» CONSIGNES:
1. Indiquez si les affirmations suivantes concordent avec le texte sur la Francophonie. Répondez par oui ou par non en citant mot pour mot le passage décisif :
(a) Le Mali a été membre fondateur de l’Agence de coopération culturelle et technique.
(b) Le Burkina Faso a exposé en détail les motifs de son retrait.
(c) La note de retrait du Mali exclut tout rétablissement des relations.
2. Répondez brièvement à ces questions sur le texte sur la Francophonie :
(a) De quoi le Mali accuse-t-il la Francophonie ?
(b) Quelle structure est devenue par la suite l’Organisation internationale de la Francophonie ?
(c) Avec quel pays le rapprochement est-il mentionné parmi les nouveaux partenariats ?
3. Rédigez la suite du texte sur la Francophonie à partir de sa dernière phrase.

» TEXTE FOURNI:
###

En ce qui concerne le Mali, il représente également un fort symbole de la Francophonie institutionnelle, malgré ses accusations à l’encontre de la Francophonie d’appliquer des normes doubles dans les sanctions. Sa note de retrait a également rappelé son rôle historique au sein de l’organisation, laissant ainsi la porte ouverte à un rétablissement des relations dans le futur. La République du Mali, membre fondateur de l’Agence de coopération culturelle et technique qui est devenue par la suite l’Organisation internationale de la Francophonie, a beaucoup contribué à la construction et au renforcement de cette organisation. Le Mali a également montré à plusieurs reprises son attachement aux valeurs et idéaux que promeut la Francophonie.
Quant au Burkina Faso, elle n’a pas fourni beaucoup de détails sur ses motivations de retrait, mais il est clair que cela est lié aux mêmes facteurs qui ont poussé le Niger et le Mali à prendre la même décision. L’État, qui était un membre fondateur majeur de la Francophonie, adopte désormais une position similaire à celle de ses voisins, partageant la même orientation politique anti-France, leur décision commune de se retirer de la Communauté économique des États de l’Afrique de l’Ouest (CEDEAO), ainsi que leur tendance vers de nouveaux partenariats internationaux, notamment le rapprochement avec la Russie.

###

Relevés sur les coordonnées cibles
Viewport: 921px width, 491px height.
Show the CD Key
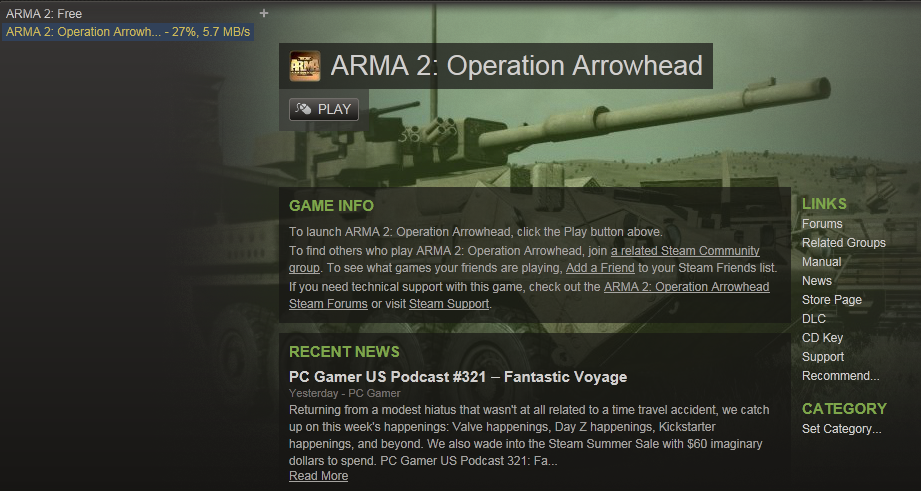tap(822, 338)
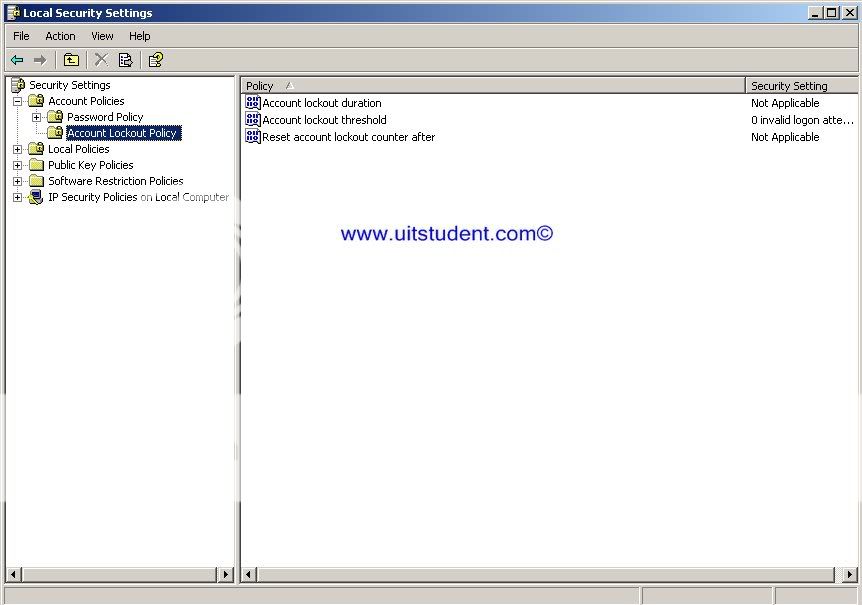Click the Export List toolbar icon
Image resolution: width=862 pixels, height=605 pixels.
pos(126,60)
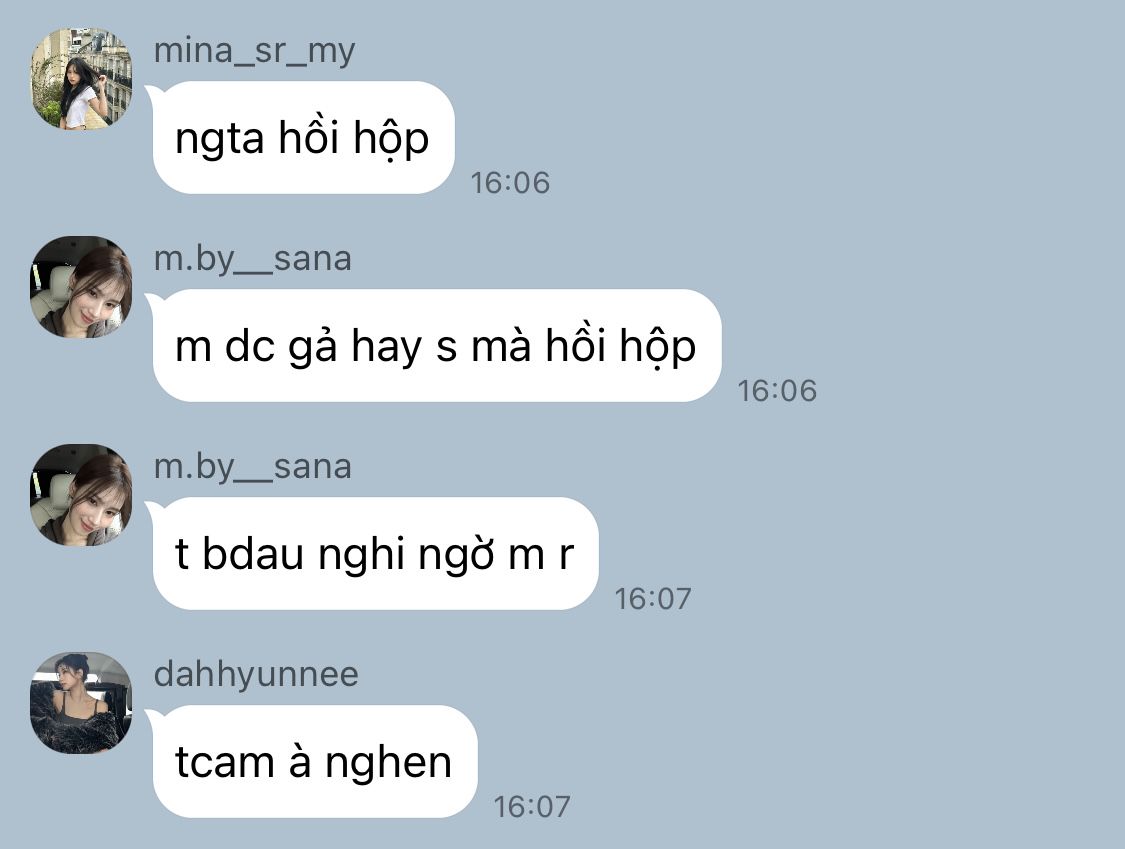The height and width of the screenshot is (849, 1125).
Task: Open mina_sr_my's profile picture
Action: [x=81, y=79]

###

» CORRIGÉ:
1.
(a) Oui : « membre fondateur de l’Agence de coopération culturelle et technique ».
(b) Non : « elle n’a pas fourni beaucoup de détails sur ses motivations de retrait ».
(c) Non : « laissant ainsi la porte ouverte à un rétablissement des relations dans le futur ».

2.
(a) D’appliquer des normes doubles dans les sanctions.
(b) L’Agence de coopération culturelle et technique.
(c) La Russie.

3.
En ce qui concerne l’Organisation de la Francophonie, son économie représente des possibilités importantes en raison de la taille de son marché et de la diversité des économies de ses membres. Selon le rapport de l’organisation de 2022, l’espace économique de la Francophonie représente 16 % du PIB mondial et 20 % du commerce mondial, représentant près de 15 % des ressources énergétiques et minérales dans le monde. Les pays francophones comptent également de nombreux pays émergents, notamment en Afrique de l’Ouest et Centrale, qui connaissent une forte croissance économique.
De plus, les économies des États membres de la Francophonie partagent souvent des caractéristiques communes, telles qu’un passé colonial, des liens commerciaux et des pratiques juridiques, ce qui peut faciliter les échanges commerciaux et les investissements entre ces pays. La Francophonie fournit également un cadre politique et institutionnel pour la coopération économique, par exemple à travers la création de la Zone de libre-échange continentale africaine (ZLECAf), un accord de libre-échange entre 54 pays africains, dont plusieurs sont des membres francophones, ou la Zone euro, l’Union européenne, l’accord de libre-échange complet et approfondi, et l’accord économique et commercial global, qui inclut un certain nombre de pays francophones.
L’espace francophone (88 États et gouvernements membres de l’Organisation internationale de la Francophonie) représente 16 % du PIB mondial et affiche un taux de croissance économique de 7 %.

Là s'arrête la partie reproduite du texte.